Grace Can Lead You Home
A Book Review
By Brandon Brown
In the final chapter of his upcoming book, Grace Can Lead Us Home, Kevin Nye writes "Homelessness will be ended not because a few politicians have epiphanies and make new polices. It will be because communities, housed and unhoused together, force change because they won't tolerate the status quo any longer." Nye uses the language of being housed or unhoused, which, I think, is a good shift in the language when speaking of those who we call homeless. Of course, as with any shift in language, this is not, as Nye states, "a replacement for actually acting for good on their behalf." This is one of the reasons Nye has written this excellent "Christian call to end homelessness."
Nye bases the Christian call to end homelessness within a theological framework. As someone shaped by Wesleyan theology, he sees this initially in the Sermon on the Mount and in the judgement scene in Matthew 25 in which Jesus speaks of doing to the least of these as ministering to him. I find his question about how much would change if we took the claim that every unhoused person is a reflection of Jesus seriously as a challenge to shift thinking on those who are unhoused.
Within this book, Nye gives an overview of the many root causes of homelessness and the various approaches to solving the unhoused crisis. The difference in what Nye discusses versus the many discussions within evangelical Christian circles is that Nye rejects the behavioral model which insists upon change before working to solve the actual issue of not having a place in which one is housed. This is really no different from the core truth of the Gospel that we are called to come and receive forgiveness as a first step in discipleship with Jesus. We are not called to be perfect or fit a checklist before our encounter with Jesus. Why would we require the same for those without homes? I connect Nye's explanation with my own previous experience in food insecurity. We gave food out without regard to any requirements for personal responsibility, as the need for food must be solved before the person needing food can process any other changes.
Nye also shows how the traditional models of homeless work is often not based in the areas in which the unhoused find themselves. This requires those already struggling with multiple barriers to receiving help to expend effort and energy which they may not be able to muster. Thus, to solve homelessness is to go to where those who require solutions are found. Once again, this is not unlike the Gospel and the grace of God. Which Christians are to be spreading. Within Nye's discussion, trauma, drug use, and the many issues facing those who are unhoused must contend with. Nye shines a fresh light upon the realities of these issues, and provides grace filled approaches which shift the ways in which they are typically dealt with. In other words, he uses a thoroughly Wesleyan approach to life and the struggles we may face in life.

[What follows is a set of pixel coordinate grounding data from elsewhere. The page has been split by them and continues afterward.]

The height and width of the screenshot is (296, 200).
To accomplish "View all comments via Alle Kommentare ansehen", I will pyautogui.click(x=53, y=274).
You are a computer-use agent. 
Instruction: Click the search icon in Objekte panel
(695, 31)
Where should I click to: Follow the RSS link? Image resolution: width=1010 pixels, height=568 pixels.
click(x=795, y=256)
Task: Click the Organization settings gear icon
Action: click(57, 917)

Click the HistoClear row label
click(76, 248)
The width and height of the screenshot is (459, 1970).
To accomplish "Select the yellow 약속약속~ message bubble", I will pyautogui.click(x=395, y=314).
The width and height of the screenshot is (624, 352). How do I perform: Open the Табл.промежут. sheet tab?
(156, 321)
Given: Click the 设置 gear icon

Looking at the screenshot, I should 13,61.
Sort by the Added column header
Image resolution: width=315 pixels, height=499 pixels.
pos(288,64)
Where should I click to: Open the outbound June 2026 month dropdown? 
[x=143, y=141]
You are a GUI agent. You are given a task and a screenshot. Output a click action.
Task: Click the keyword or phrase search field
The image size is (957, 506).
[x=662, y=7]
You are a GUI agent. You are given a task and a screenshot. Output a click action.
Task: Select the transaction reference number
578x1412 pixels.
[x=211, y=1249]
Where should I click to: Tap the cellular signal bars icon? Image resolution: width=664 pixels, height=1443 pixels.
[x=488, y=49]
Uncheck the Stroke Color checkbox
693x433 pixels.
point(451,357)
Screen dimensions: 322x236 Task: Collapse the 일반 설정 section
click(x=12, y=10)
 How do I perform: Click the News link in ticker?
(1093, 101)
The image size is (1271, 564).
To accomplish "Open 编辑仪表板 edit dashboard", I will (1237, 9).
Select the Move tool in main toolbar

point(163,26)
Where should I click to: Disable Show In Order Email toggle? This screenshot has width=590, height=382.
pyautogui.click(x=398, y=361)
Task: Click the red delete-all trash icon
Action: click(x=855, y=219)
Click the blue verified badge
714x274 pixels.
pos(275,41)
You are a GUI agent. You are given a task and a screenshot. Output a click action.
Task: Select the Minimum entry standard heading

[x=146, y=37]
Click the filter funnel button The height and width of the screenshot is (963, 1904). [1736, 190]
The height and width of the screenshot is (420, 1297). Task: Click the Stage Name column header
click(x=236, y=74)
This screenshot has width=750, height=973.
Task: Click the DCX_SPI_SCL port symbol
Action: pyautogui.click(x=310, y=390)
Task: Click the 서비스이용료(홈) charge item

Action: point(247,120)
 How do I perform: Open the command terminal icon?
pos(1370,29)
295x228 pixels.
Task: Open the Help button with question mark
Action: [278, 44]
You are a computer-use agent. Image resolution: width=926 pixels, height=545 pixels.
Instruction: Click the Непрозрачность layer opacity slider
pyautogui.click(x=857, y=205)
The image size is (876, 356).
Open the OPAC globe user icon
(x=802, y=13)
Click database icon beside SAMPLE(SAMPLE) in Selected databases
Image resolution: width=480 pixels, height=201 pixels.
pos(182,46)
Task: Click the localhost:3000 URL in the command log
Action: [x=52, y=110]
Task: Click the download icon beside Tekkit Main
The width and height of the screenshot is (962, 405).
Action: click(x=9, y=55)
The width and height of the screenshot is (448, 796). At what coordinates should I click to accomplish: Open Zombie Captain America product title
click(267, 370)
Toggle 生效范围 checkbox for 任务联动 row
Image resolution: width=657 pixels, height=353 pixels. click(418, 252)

This book has challenged and excited me as it is a fresh look at a problem which is always with us, but can be solved. As we enter what may be another period of economic instability, Nye's work will be key to the Church finding ways to embrace the truth of Matthew 25. I echo Nye's prayer at the conclusion of this excellent book, "that grace can lead us all home."
I was sent an advanced reader copy of Grace Can Lead Us Home, but no one has reviewed or given input into this review. I have pre-ordered the book and look forward to the official street copy hitting my Kindle.